Task description: Exactly the lines from the line containing "Ответить (18, 121)" through the final line of the entries below must be returned, and only those, without pictures.

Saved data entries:
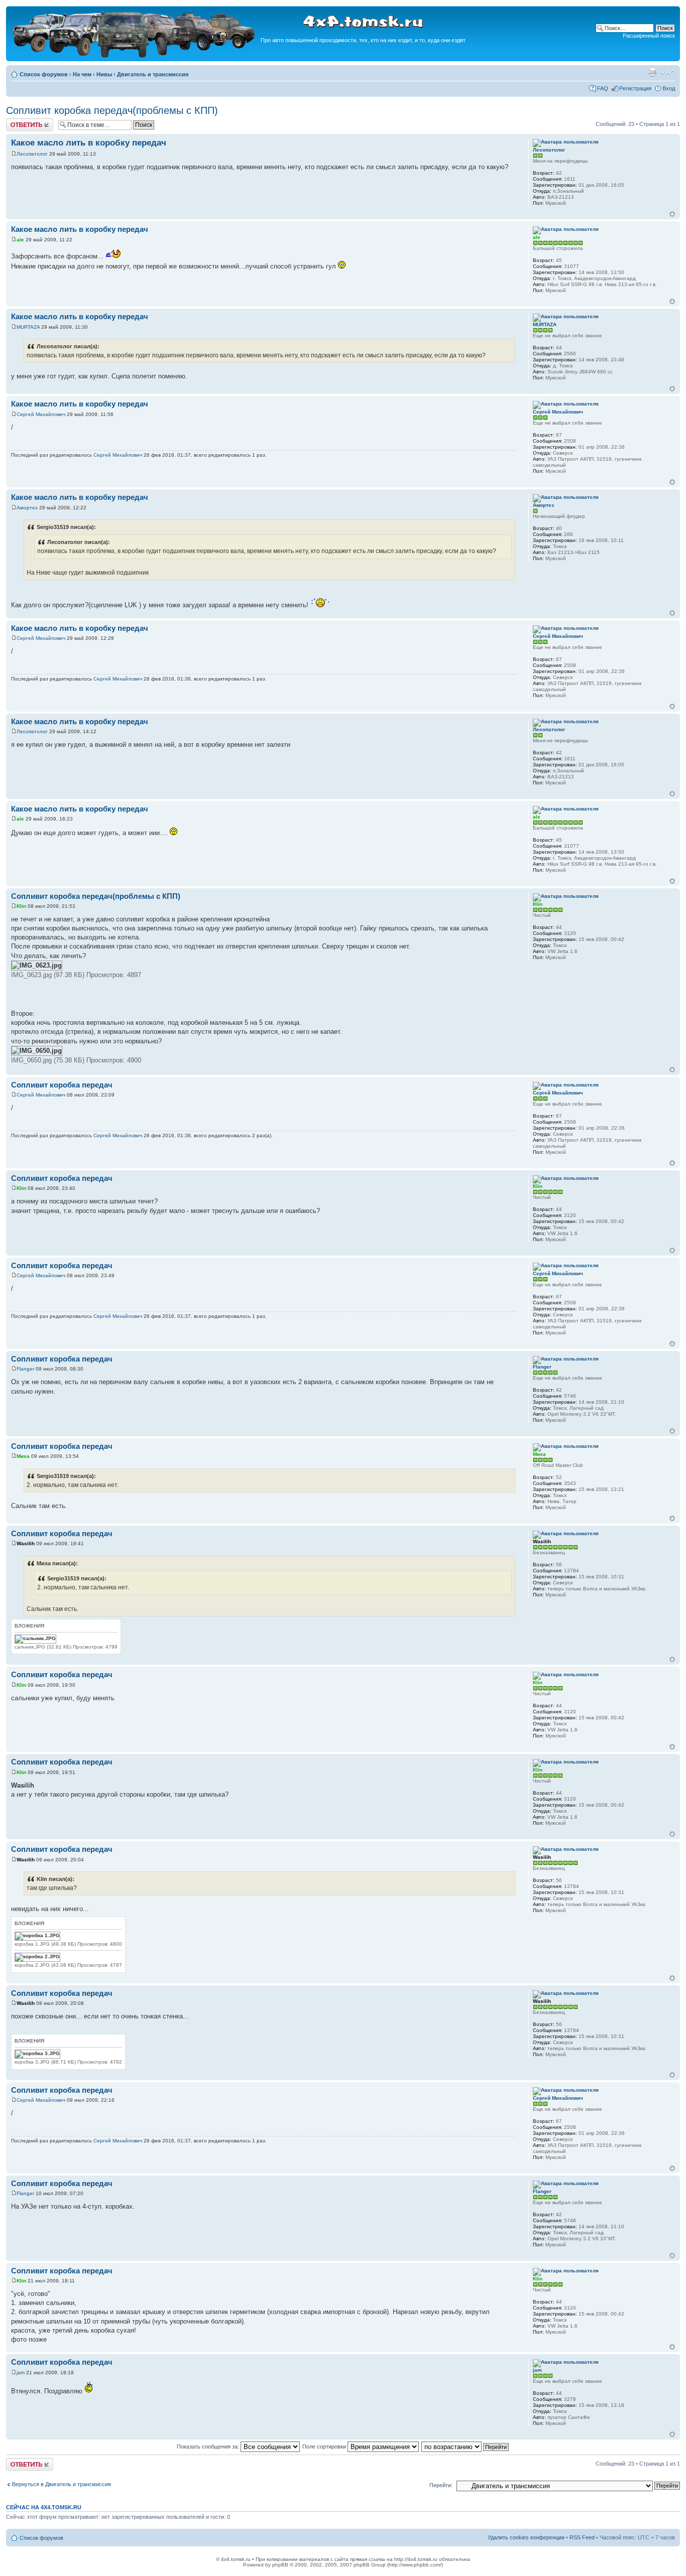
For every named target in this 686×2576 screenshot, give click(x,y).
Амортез (27, 507)
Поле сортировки (325, 2447)
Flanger (25, 1369)
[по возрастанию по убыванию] (465, 2447)
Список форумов (44, 74)
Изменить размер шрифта (667, 72)
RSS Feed (582, 2537)
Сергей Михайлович (41, 414)
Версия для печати (652, 72)
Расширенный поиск (649, 36)
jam (21, 2372)
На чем (82, 74)
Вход (668, 88)
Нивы (104, 74)
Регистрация (635, 88)
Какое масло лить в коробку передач (88, 143)
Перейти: (440, 2485)
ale (20, 239)
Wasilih (26, 1543)
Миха (23, 1456)
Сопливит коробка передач (61, 1084)
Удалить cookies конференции (526, 2537)
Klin (21, 906)
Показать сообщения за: (209, 2447)
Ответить (18, 121)
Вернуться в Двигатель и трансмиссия (61, 2484)
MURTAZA (28, 327)
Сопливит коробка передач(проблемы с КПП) (112, 110)
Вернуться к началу (672, 214)
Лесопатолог (32, 154)
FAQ (602, 88)
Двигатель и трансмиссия (152, 74)
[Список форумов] (135, 56)
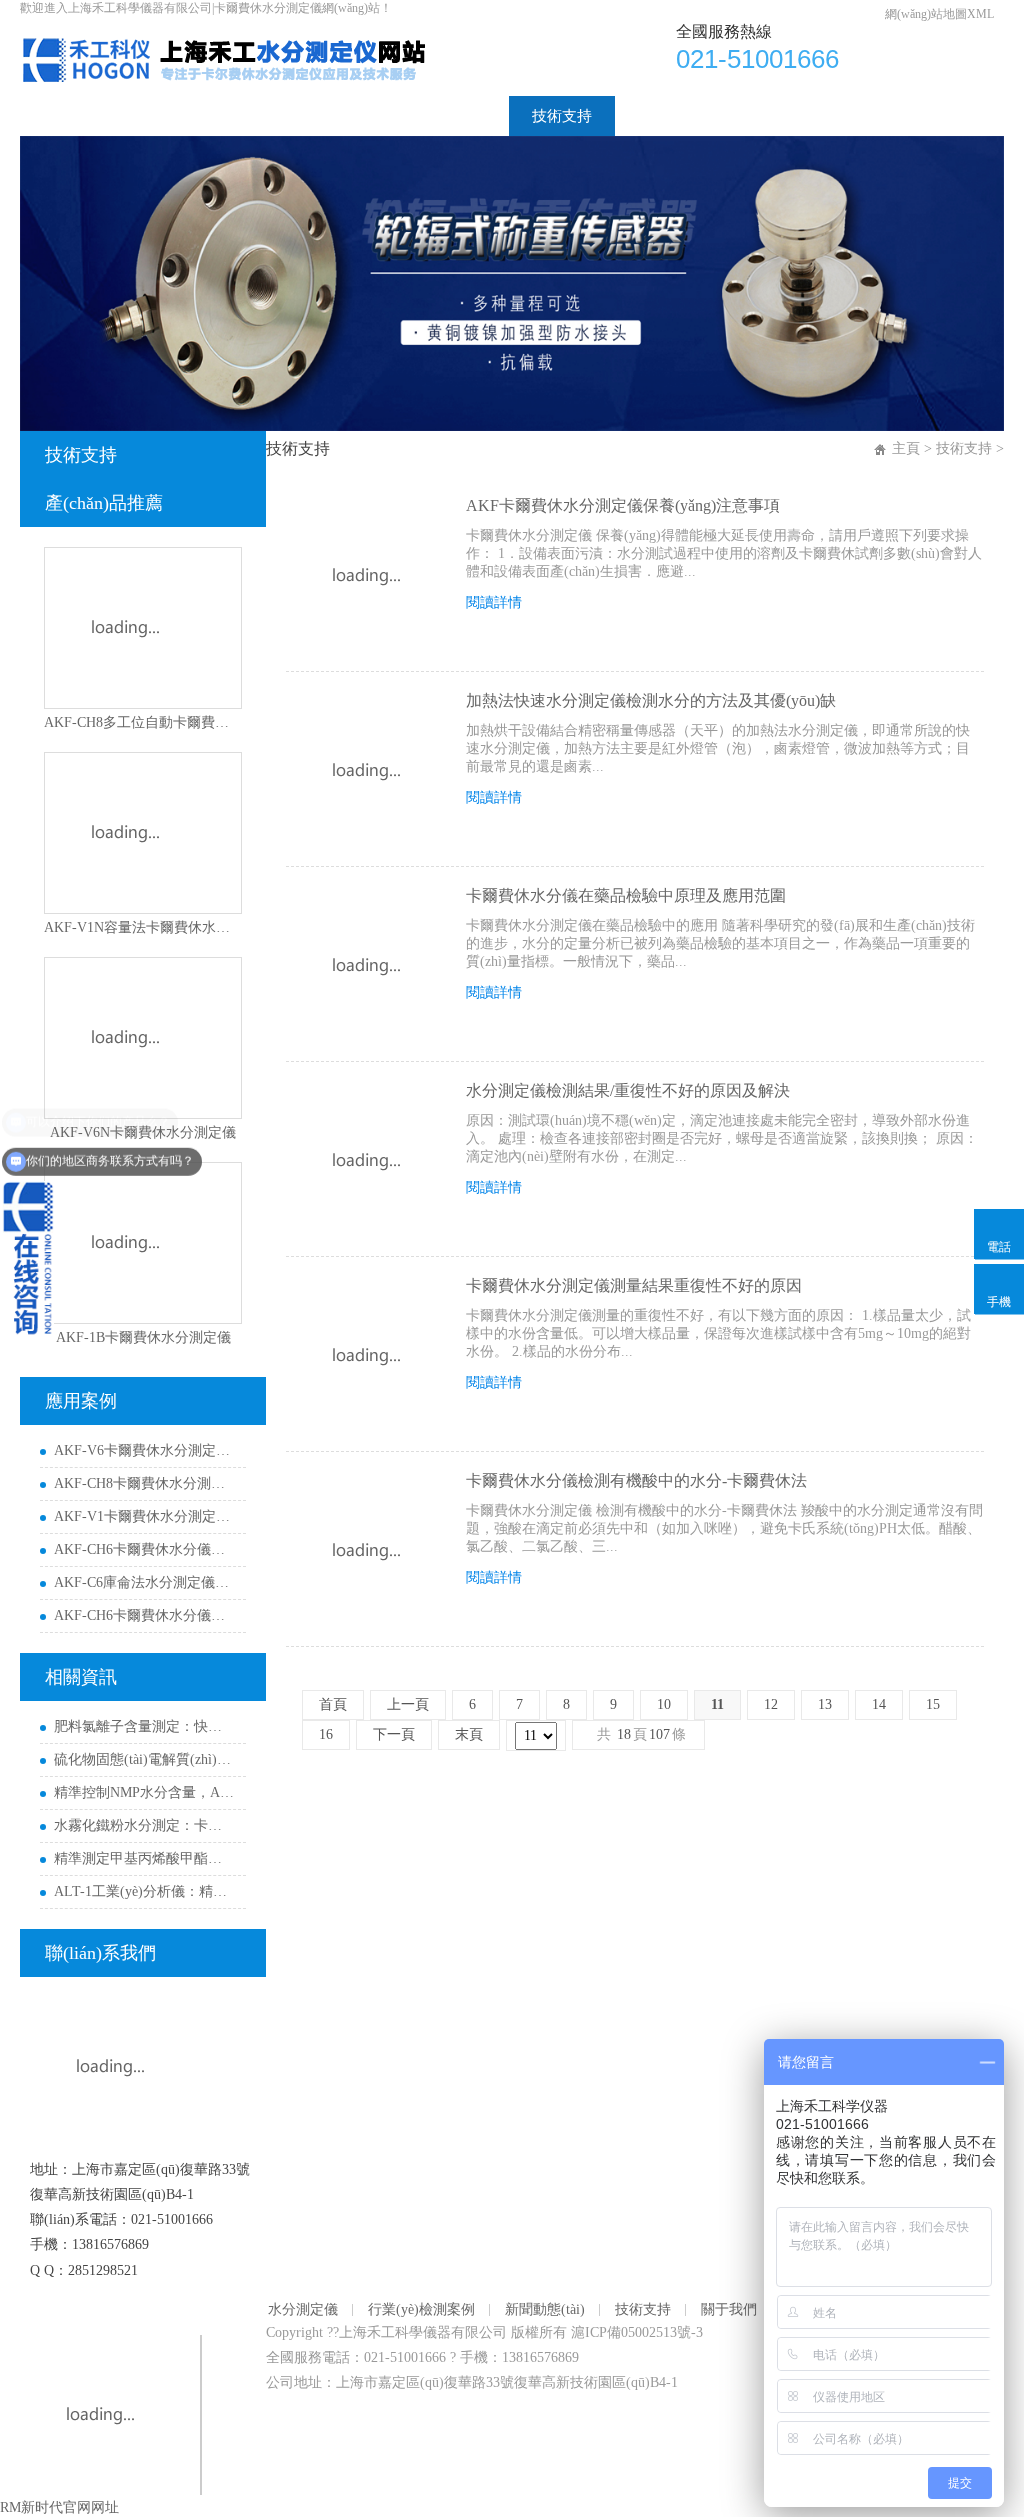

Written reply:
Ответить (18, 121)
Вернуться в Двигатель и трансмиссия (61, 2484)
MURTAZA (28, 327)
Сопливит коробка передач(проблемы с КПП) (112, 110)
Вернуться к началу (672, 214)
Лесопатолог (32, 154)
FAQ (602, 88)
Двигатель и трансмиссия (152, 74)
[Список форумов] (135, 56)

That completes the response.